_Problem to solve_
I'd like an exact copy of every line from the start of the entries below through the line containing "Task: Go to DeprecatedCurrencyPipe entry", please.

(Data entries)
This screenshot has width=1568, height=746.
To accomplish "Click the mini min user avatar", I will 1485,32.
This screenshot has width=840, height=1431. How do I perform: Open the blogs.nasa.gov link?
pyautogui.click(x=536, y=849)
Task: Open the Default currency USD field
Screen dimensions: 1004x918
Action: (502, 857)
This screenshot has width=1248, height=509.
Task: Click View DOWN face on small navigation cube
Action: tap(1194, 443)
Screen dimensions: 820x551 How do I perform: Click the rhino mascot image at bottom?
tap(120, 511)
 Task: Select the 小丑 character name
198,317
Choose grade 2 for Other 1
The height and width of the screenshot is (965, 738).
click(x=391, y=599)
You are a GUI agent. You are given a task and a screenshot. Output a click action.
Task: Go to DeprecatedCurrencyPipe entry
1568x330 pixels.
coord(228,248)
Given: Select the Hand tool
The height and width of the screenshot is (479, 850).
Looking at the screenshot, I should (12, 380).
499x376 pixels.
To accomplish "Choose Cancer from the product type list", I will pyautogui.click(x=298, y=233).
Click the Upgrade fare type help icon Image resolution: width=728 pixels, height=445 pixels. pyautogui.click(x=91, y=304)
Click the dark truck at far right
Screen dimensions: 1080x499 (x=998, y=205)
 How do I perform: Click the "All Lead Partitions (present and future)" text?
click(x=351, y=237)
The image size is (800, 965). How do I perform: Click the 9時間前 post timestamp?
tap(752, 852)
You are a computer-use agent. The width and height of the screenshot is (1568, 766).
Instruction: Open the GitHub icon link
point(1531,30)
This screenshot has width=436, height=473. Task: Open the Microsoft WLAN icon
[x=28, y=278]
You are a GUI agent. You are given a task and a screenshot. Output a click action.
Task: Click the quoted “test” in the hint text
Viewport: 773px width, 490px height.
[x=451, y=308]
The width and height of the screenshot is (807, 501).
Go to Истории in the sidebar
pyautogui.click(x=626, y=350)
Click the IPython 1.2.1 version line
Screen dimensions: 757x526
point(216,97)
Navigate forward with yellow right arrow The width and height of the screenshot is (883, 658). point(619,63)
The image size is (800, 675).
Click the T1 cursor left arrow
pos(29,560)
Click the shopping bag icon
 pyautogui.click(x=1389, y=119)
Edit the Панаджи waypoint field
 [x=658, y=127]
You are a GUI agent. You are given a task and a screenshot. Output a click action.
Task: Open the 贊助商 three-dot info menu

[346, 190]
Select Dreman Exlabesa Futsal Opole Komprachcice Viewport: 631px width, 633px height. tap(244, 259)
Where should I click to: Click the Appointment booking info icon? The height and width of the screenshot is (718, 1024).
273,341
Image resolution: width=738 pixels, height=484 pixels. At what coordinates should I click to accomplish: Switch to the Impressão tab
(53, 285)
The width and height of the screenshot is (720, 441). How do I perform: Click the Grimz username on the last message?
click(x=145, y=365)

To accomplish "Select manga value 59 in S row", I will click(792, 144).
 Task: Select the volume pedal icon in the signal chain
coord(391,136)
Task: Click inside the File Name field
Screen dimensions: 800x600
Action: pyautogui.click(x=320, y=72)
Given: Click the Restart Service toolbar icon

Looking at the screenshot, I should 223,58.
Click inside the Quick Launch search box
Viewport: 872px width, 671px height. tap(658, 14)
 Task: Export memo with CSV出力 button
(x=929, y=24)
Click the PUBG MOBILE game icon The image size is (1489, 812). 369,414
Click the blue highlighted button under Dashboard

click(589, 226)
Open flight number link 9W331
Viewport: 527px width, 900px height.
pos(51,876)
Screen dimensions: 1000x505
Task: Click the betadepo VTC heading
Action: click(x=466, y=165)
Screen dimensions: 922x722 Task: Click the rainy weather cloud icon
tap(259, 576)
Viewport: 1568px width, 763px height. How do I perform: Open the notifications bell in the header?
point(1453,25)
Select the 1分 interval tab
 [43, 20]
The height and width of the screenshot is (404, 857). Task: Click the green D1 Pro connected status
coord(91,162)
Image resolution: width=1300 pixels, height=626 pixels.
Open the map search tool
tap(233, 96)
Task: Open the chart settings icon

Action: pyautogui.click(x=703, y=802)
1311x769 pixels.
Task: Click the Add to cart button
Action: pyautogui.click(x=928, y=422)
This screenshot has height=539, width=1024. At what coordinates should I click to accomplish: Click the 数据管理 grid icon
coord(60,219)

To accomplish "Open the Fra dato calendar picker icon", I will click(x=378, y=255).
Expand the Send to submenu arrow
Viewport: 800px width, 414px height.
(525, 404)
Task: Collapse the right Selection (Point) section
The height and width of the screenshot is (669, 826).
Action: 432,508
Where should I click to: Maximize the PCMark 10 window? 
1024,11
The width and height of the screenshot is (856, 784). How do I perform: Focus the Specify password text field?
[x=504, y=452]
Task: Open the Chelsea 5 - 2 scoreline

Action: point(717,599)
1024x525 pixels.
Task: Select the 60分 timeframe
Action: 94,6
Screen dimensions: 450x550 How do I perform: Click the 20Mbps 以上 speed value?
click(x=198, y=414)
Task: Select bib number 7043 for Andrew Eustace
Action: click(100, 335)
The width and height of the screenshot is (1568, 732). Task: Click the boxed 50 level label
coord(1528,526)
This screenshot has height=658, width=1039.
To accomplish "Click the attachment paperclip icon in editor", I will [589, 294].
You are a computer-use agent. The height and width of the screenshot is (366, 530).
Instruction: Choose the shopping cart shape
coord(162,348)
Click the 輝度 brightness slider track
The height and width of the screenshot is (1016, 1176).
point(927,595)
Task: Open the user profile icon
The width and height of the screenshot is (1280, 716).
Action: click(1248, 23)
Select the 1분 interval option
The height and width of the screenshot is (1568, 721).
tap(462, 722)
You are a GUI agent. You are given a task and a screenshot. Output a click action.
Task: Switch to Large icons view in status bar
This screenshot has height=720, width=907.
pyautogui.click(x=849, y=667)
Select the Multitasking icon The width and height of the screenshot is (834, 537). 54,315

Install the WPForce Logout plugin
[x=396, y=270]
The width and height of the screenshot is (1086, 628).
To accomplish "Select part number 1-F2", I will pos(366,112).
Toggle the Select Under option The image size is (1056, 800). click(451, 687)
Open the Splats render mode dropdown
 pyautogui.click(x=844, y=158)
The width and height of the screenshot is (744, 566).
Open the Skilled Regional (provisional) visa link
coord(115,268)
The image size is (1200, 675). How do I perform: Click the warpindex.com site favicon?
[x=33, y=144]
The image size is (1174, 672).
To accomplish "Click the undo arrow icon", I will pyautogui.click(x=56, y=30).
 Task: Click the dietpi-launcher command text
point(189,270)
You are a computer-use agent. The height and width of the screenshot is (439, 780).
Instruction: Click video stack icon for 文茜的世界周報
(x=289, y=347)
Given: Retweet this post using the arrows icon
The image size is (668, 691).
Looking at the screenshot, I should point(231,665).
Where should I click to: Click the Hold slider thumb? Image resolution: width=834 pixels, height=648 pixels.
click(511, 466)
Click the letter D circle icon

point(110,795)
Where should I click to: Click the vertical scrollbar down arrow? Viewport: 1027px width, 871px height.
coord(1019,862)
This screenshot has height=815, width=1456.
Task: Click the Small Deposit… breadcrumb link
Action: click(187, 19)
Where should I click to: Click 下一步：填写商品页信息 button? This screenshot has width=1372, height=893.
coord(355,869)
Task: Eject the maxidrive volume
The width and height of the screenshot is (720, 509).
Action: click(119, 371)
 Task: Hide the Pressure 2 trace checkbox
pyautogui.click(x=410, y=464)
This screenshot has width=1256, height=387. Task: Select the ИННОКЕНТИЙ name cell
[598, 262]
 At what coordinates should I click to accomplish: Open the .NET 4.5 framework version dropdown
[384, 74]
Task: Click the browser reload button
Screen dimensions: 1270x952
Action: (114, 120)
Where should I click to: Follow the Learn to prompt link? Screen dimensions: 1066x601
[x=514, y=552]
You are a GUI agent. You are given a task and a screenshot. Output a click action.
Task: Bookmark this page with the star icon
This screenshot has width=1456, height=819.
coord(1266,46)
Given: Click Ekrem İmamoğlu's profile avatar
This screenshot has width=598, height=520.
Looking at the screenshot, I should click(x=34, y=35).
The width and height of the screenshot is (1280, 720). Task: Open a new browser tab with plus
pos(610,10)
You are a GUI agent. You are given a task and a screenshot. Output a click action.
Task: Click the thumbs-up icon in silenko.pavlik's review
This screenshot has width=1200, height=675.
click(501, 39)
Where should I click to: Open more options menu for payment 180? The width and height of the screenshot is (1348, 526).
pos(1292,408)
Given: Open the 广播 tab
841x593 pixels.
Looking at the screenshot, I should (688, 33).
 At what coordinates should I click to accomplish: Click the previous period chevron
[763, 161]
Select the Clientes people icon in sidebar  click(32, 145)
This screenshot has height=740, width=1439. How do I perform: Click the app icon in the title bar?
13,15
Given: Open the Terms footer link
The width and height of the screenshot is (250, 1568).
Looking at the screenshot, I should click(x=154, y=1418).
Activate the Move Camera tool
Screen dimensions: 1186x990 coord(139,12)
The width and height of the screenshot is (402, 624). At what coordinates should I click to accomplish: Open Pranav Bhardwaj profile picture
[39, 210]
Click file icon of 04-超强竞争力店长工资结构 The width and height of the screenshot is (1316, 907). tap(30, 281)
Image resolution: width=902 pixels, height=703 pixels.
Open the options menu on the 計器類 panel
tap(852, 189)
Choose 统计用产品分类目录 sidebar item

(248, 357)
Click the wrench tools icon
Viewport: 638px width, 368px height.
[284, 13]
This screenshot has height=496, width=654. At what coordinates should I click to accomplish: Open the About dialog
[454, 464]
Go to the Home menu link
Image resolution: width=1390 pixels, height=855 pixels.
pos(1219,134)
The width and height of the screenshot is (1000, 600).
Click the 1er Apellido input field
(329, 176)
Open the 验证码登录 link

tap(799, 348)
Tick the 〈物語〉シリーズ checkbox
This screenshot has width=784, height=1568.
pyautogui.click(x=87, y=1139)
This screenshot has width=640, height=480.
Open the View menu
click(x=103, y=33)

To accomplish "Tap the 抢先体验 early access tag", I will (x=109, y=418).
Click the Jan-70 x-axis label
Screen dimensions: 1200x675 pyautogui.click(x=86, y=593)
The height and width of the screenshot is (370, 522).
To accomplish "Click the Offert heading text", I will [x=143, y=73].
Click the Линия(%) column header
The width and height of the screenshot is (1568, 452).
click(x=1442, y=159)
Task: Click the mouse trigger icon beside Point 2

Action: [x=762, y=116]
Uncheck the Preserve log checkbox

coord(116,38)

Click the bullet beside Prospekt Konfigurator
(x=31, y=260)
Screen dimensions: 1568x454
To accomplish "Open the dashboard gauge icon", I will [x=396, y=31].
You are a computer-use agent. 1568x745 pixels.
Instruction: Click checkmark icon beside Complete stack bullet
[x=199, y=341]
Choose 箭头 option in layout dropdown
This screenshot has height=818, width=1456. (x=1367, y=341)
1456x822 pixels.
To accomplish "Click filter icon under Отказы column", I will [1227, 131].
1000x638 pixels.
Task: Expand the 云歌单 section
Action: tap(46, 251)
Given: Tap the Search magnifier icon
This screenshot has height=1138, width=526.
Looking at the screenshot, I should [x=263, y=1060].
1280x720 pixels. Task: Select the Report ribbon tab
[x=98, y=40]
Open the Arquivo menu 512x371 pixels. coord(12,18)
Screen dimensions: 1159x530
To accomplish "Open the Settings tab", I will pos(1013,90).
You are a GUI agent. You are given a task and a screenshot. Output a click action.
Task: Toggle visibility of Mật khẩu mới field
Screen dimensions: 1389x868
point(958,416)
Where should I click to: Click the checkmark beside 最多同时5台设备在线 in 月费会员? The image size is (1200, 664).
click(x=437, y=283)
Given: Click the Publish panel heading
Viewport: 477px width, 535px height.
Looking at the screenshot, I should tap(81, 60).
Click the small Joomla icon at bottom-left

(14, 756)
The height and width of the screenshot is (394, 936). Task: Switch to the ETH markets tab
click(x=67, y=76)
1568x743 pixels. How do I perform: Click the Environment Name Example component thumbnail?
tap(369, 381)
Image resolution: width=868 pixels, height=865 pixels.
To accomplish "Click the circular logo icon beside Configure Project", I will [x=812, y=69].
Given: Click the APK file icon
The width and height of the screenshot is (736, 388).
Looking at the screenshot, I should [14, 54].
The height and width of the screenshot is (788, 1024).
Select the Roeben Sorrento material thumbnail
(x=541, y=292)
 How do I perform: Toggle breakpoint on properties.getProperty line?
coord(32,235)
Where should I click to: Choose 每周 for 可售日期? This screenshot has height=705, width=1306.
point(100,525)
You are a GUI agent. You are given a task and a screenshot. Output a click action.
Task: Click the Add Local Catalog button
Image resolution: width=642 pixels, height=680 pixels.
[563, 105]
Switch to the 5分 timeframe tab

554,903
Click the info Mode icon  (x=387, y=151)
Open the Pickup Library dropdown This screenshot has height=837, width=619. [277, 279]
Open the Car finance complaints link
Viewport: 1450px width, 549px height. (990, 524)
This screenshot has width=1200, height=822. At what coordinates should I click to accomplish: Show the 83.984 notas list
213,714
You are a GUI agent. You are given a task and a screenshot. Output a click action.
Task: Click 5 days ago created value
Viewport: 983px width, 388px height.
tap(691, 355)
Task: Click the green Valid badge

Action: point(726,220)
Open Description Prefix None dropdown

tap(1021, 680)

_Exercise solution_
This screenshot has width=1568, height=746.
To accomplish "Click the mini min user avatar", I will 1485,32.
This screenshot has width=840, height=1431. How do I perform: Open the blogs.nasa.gov link?
pyautogui.click(x=536, y=849)
Task: Open the Default currency USD field
Screen dimensions: 1004x918
Action: (502, 857)
This screenshot has width=1248, height=509.
Task: Click View DOWN face on small navigation cube
Action: tap(1194, 443)
Screen dimensions: 820x551 How do I perform: Click the rhino mascot image at bottom?
tap(120, 511)
 Task: Select the 小丑 character name
198,317
Choose grade 2 for Other 1
The height and width of the screenshot is (965, 738).
click(x=391, y=599)
You are a GUI agent. You are given a task and a screenshot. Output a click action.
Task: Go to DeprecatedCurrencyPipe entry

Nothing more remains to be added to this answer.